Implementation of Rapid Information Transfer of Project Results to Stakeholder
We timely extend information gleaned from the research objectives to a variety of clientele. Research results were disseminated to different user groups in several venues. Information is presented to extension specialists who incorporates the information into nematode recommendations. Information is also made available to agricultural producers, crop consultants, and county agents at conferences such as the Beltwide Cotton Conferences, the NM Crop Production Association; NM Vine and Wine Society; NM Chile Association Board of Directors; NM Chile Conference; and Joint AZ/NM Chile Association Field Day and the potato industry stakeholders. Results were transferred to scientific peers through presentations at national professional meetings such as the Society of Nematology/Soil Ecology Society, and the Weed Science Society of America and the Western Society of Weed Science. Results are published in peer-reviewed journals to disseminate information to scientific peers. The web is also used to present and share results of SCN screening of commercial soybean varieties.
Impacts
- We have shown that a number of different nematode species may be associated with the common pest snail, including significant plant-parasitic nematodes, which allows movement of plant-parasitic nematodes between areas and relates to individual within-field pest management as well as international trade.
- We have demonstrated that natural host-plant resistance genes are valuable in crop plants as effective and safe approaches to managing root-knot nematodes.
- We have characterized genetic variability in nematodes for ability to reproduce on resistant plants and in so doing have helped guide decisions on use of resistant crop varieties and to give direction to plant breeding programs for grain legumes and cotton. New combinations of resistance genes hold promise for developing crop varieties with stronger and broader nematode resistance.

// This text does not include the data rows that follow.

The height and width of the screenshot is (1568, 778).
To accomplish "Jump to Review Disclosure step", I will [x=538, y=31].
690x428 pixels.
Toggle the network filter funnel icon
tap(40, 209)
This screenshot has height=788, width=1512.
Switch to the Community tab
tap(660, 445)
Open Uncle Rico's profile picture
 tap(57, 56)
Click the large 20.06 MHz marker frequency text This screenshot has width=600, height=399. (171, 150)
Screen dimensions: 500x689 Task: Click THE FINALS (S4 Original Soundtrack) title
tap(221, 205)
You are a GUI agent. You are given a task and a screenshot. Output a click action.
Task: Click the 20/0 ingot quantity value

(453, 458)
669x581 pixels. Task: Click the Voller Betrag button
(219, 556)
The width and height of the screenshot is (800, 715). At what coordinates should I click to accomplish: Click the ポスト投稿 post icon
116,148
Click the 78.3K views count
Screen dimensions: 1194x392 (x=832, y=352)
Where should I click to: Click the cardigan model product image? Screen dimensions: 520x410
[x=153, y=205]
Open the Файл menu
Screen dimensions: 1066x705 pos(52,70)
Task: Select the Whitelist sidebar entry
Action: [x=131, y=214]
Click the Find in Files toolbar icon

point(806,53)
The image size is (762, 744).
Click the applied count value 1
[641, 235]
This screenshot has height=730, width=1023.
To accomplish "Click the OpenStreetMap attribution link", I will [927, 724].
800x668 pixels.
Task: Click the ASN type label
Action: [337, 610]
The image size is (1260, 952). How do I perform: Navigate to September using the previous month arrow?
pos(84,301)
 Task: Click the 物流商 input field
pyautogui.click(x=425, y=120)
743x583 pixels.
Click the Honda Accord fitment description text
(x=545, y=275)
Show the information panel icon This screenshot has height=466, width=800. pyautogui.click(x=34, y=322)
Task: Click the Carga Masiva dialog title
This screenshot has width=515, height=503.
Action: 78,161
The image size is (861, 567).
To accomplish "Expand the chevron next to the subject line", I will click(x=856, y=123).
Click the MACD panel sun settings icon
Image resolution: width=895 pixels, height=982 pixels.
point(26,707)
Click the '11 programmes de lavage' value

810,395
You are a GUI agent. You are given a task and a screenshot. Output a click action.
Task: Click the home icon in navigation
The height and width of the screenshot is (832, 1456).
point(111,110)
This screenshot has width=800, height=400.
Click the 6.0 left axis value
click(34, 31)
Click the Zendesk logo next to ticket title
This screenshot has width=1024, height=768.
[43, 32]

- We have provided papaya breeders with genotypes that have been characterized for incorporation of greater nematode resistance into papaya cultivars. Papaya growers have additional information and quantified parameters to use in controlling and determining the necessity of control.
- We have identified coffee genotypes provide important genes valuable in the coffee breeding. The coffee genotypes may be used immediately as rootstocks growers, possibly as cultivars for growers, and as parents in the coffee breeding program.
- We have cautioned against the one-size-fits-all approach and provided growers with new and integrated information that they can use when selecting cultivars.
- We have documented through analysis of rDNA and mtDNA loci from Meloidogyne partityla populations in North America that small-scale genetic differences exist among populations of the pecan root-knot nematode.
- We have shown that growth of spurred anoda, Wright groundcherry, and tall momingglory - three significant annual weeds that damage southwestern chile pepper production and hosts of Verticillium dahliae and Meloidogyne incognita - was not adversely affected by infection or coinfection by both pathogens. Root-knot nematode reproduction on these weeds was not reduced by V. dahliae infection.
- We have developed a protocol that would permit importing countries to destroy Columbia root-knot nematode (Meloidogyne chitwoodi) infected potato tubers before they are used and eliminate the risk of introduction of the nematode into their counties from tuber shipments with trace infection levels.
- We have bred 2 potato clones showing promising resistance to Columbia root-knot nematode and corky ringspot. Host resistance will lead to fewer defects in tubers, less crop rejection, substantial savings to growers, and reduced nematicide use.
- We have documented that none of the commercial potato varieties tested in Colorado had any resistance to Columbia root-knot nematode. However three varieties exhibited considerable resistance to corky ringspot and would be good candidates for planting in fields with a history of corky ringspot provided no nematode present.
- We have detected Pasteuria nishizawae in soybean production fields and this helps explain low soybean cyst nematode egg population density and possibly slow reproductive rates of the nematode.